[BUG] conv_im2col! Scalar Indexing in CUDA (`conv_im2col`)

gortibaldik commented 1 year ago

I have problems with ScalarIndexing when training neural network transfered to gpu.

Julia Version

julia> versioninfo()
Julia Version 1.8.3
Commit 0434deb161e (2022-11-14 20:14 UTC)
Platform Info:
  OS: Linux (x86_64-linux-gnu)
  CPU: 20 × 12th Gen Intel(R) Core(TM) i7-12700H
  WORD_SIZE: 64
  LIBM: libopenlibm
  LLVM: libLLVM-13.0.1 (ORCJIT, goldmont)
  Threads: 1 on 20 virtual cores

I'm running the code in the Pluto notebook!
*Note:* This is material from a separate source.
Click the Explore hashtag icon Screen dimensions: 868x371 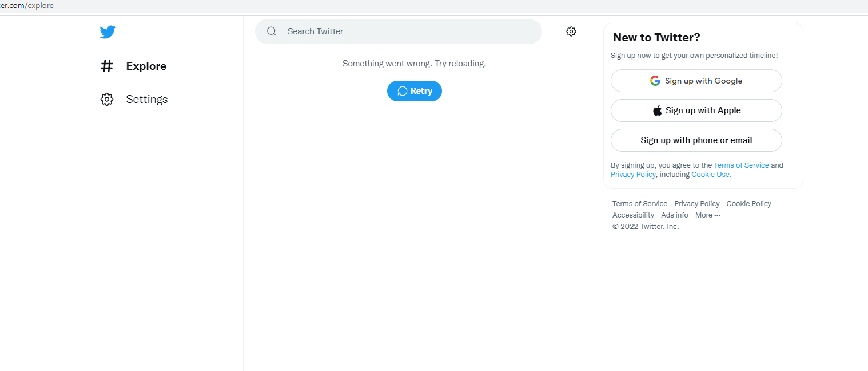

(PlutoNotebooks) pkg> st -m Pluto
Status `~/Documents/Skola/julia/PlutoNotebooks/Manifest.toml`
[c3e4b0f8] Pluto v0.19.18

Flux Version

(PlutoNotebooks) pkg> st -m Flux
Status `~/Documents/Skola/julia/PlutoNotebooks/Manifest.toml`
  [587475ba] Flux v0.13.9

As I do not know how to create more minimal bug example, I will show how the error occurs on MNIST dataset:

Minimal Bug Example

I create a net as here:

I try to use as little layers as possible, so that I show that the error really happens in Conv((2, 2), 1=>16, relu)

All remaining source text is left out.